Apparently, uninstalling an app by dragging it to the bin may leave application leftovers in some folders (such as Library/Preferences/, Library/Applications Support/, Library/StartupItems/ etc...). Several sites explain how removing such leftovers can increase disk space.

However, I have no problem with storage. So, this is my question: apart from taking up disk space, do these application leftovers have any negative impact on performance?

2 Answers 2


Application preferences and caches will not have any impact on system performance, but if there are leftover startup daemons running, etc., there could absolutely be a performance penalty. There is no way to know for certain how much of an impact there could be. The best advice I can offer is to always check the application developer's uninstall guidelines. Some applications utilize uninstaller applications to ensure all the application support files are removed.

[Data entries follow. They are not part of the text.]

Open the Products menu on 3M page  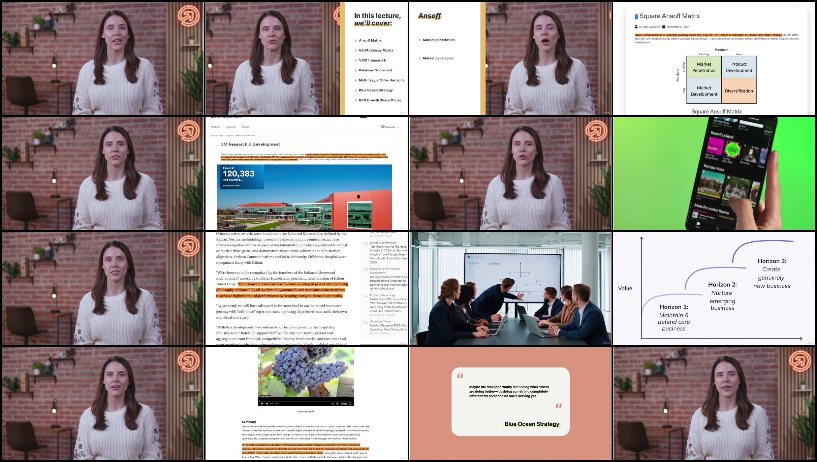[215, 127]
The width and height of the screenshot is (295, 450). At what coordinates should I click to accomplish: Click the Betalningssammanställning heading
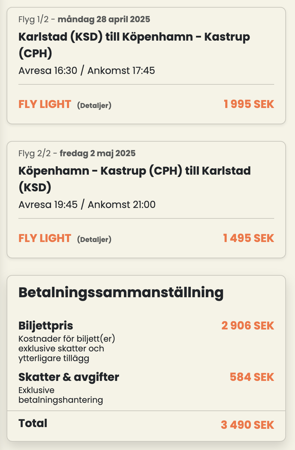pyautogui.click(x=121, y=293)
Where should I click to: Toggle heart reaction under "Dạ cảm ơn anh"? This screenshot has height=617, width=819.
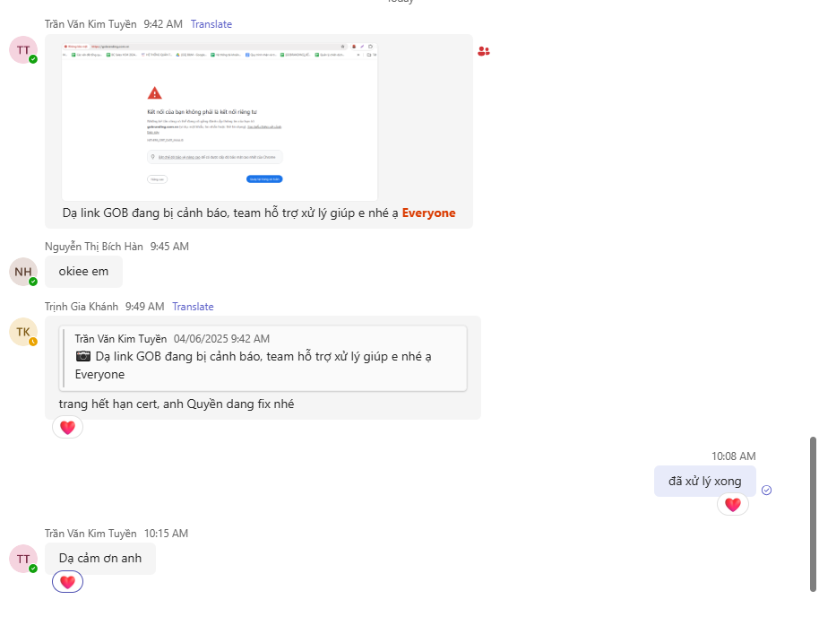tap(68, 582)
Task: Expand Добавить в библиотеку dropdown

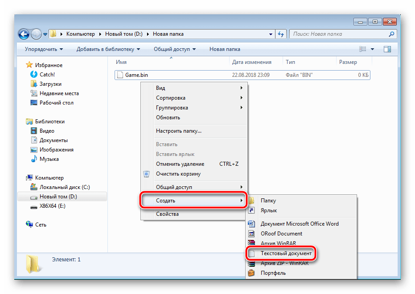Action: [108, 49]
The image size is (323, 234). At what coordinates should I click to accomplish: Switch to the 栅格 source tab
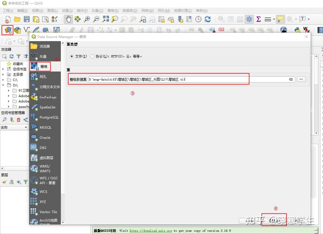pos(40,67)
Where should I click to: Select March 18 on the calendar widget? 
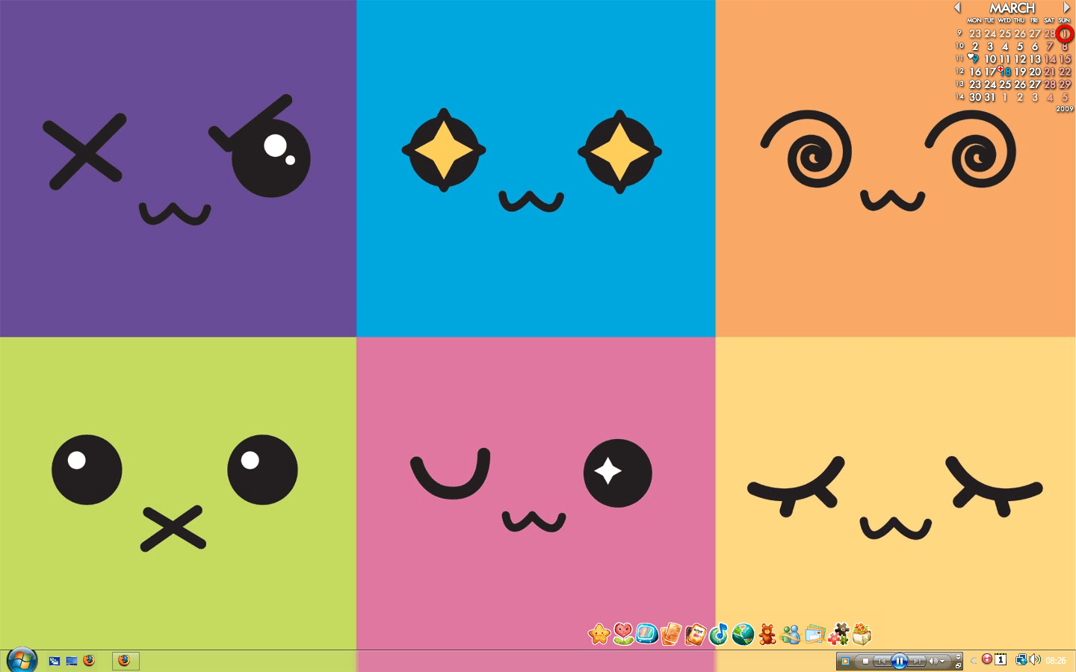(x=1007, y=70)
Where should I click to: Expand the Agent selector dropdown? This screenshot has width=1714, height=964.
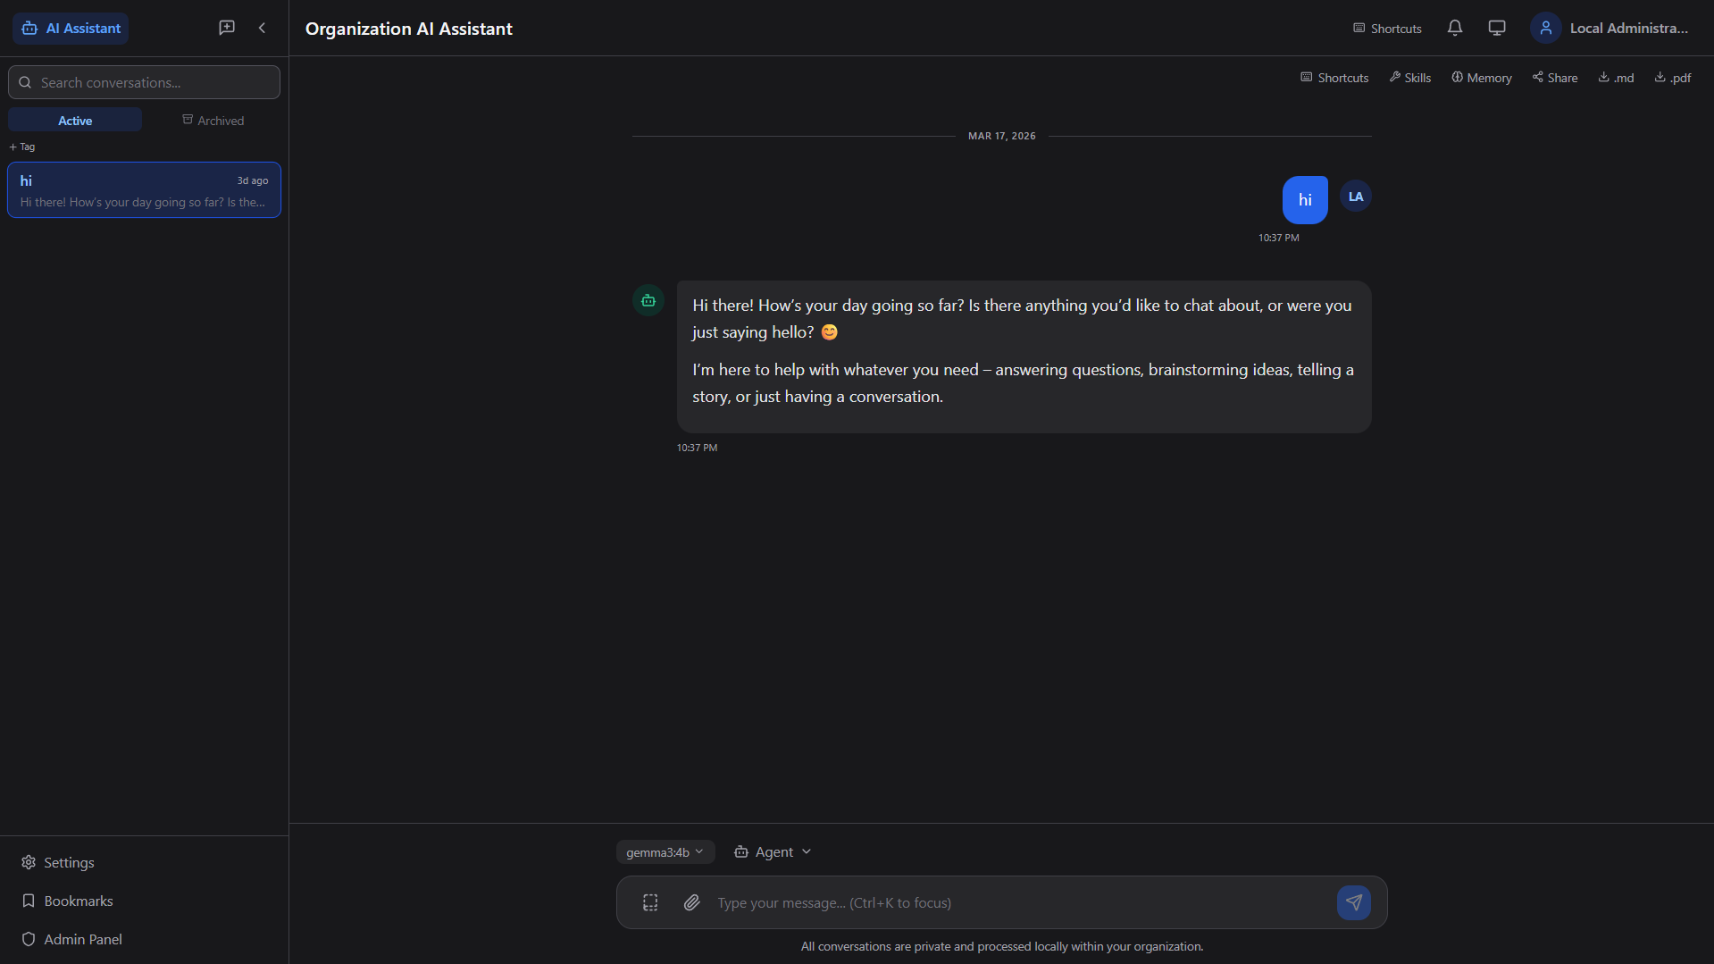(772, 851)
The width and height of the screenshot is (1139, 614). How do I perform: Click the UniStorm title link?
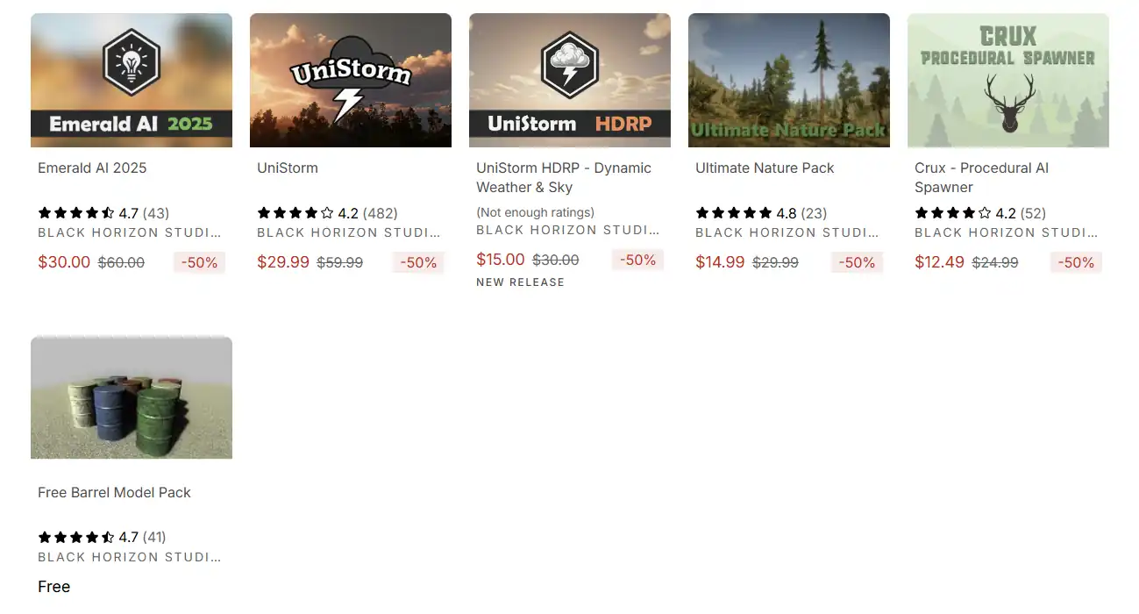pos(288,168)
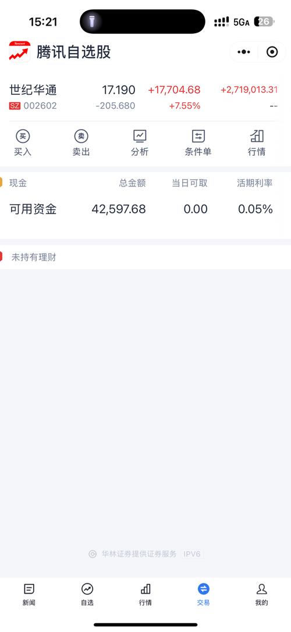The height and width of the screenshot is (632, 291).
Task: Tap the flashlight indicator in Dynamic Island
Action: tap(92, 22)
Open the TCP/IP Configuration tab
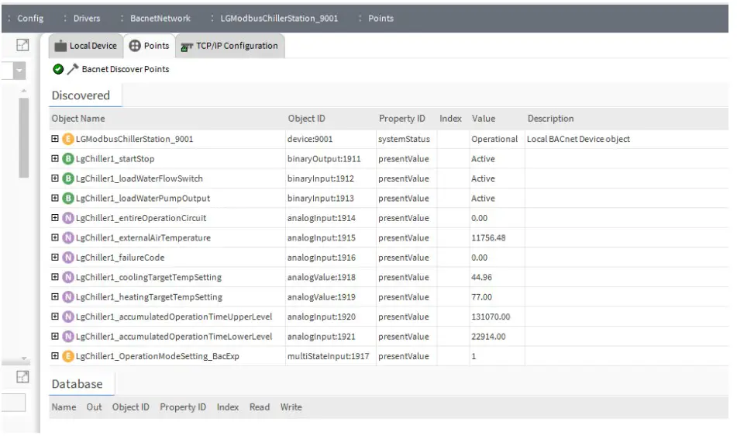Viewport: 737px width, 443px height. click(x=229, y=46)
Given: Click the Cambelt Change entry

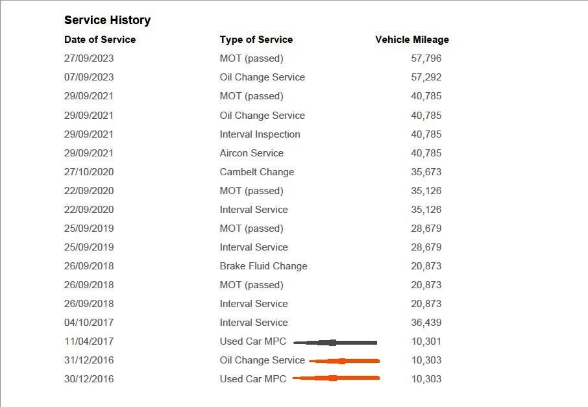Looking at the screenshot, I should click(x=257, y=172).
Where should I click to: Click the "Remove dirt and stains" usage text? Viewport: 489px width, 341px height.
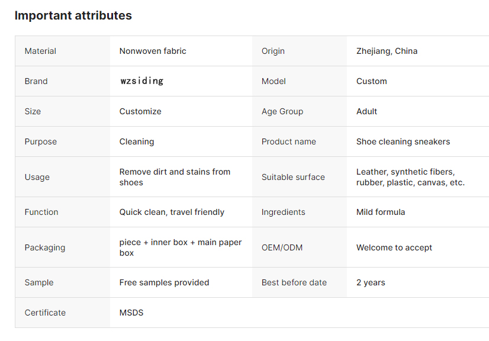pyautogui.click(x=175, y=177)
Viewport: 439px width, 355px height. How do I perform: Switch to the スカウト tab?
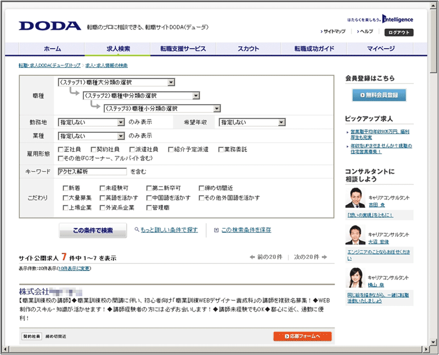tap(248, 49)
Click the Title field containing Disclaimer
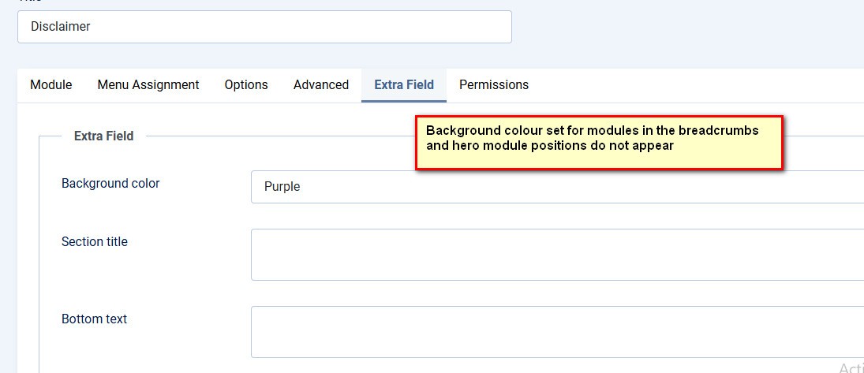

  • You can look for some app daemon leftover forgotten running with this command: launchctl list and it will show all running process, and all that did run at least once since the last boot but has terminated. Then look at their names for some older stuff you already deleted.
    – Prado
    Aug 29, 2019 at 3:27
  • Yes, using the app uninstaller is always a good idea, but unfortunately it's not guaranteed: some time ago I installed an Adobe app and after some days I uninstalled it using its uninstaller. Then, doing the research for posting this question today, I found a dozen of Adobe files and folders in my Library... Aug 29, 2019 at 5:04
  • Adobe Installs Apps & their uninstallers to Apps, but it also puts the various bits of its application manager [& attendant uninstallers] in utilities. That's why it's best to refer to the maker's guidelines.
    – Tetsujin
    Aug 29, 2019 at 6:22

Files in the following subfolders of the root level /Library or User Library will not affect the performance of your Mac at all, as they will not be read or executed:

  • Application Support
  • Caches
  • Containers
  • Preferences

(Not an exhaustive list.)

Files in the following subfolders might affect performance as they may be loading or trying to load non-existent files:

  • StartupItems
  • Extensions
  • LaunchAgents
  • LaunchDaemons

(Again, not an exhaustive list.)

  • I doubt execution and reading of files under cache. I think OP didn’t specify about performance, but apps like Spotify feel faster if I delete cache.
    – anki
    Aug 29, 2019 at 16:26
  • 1
    @ankiiiiiii We're talking about caches for apps that have been deleted. But generally, deleting caches should slow down performance until the cache has been recreated.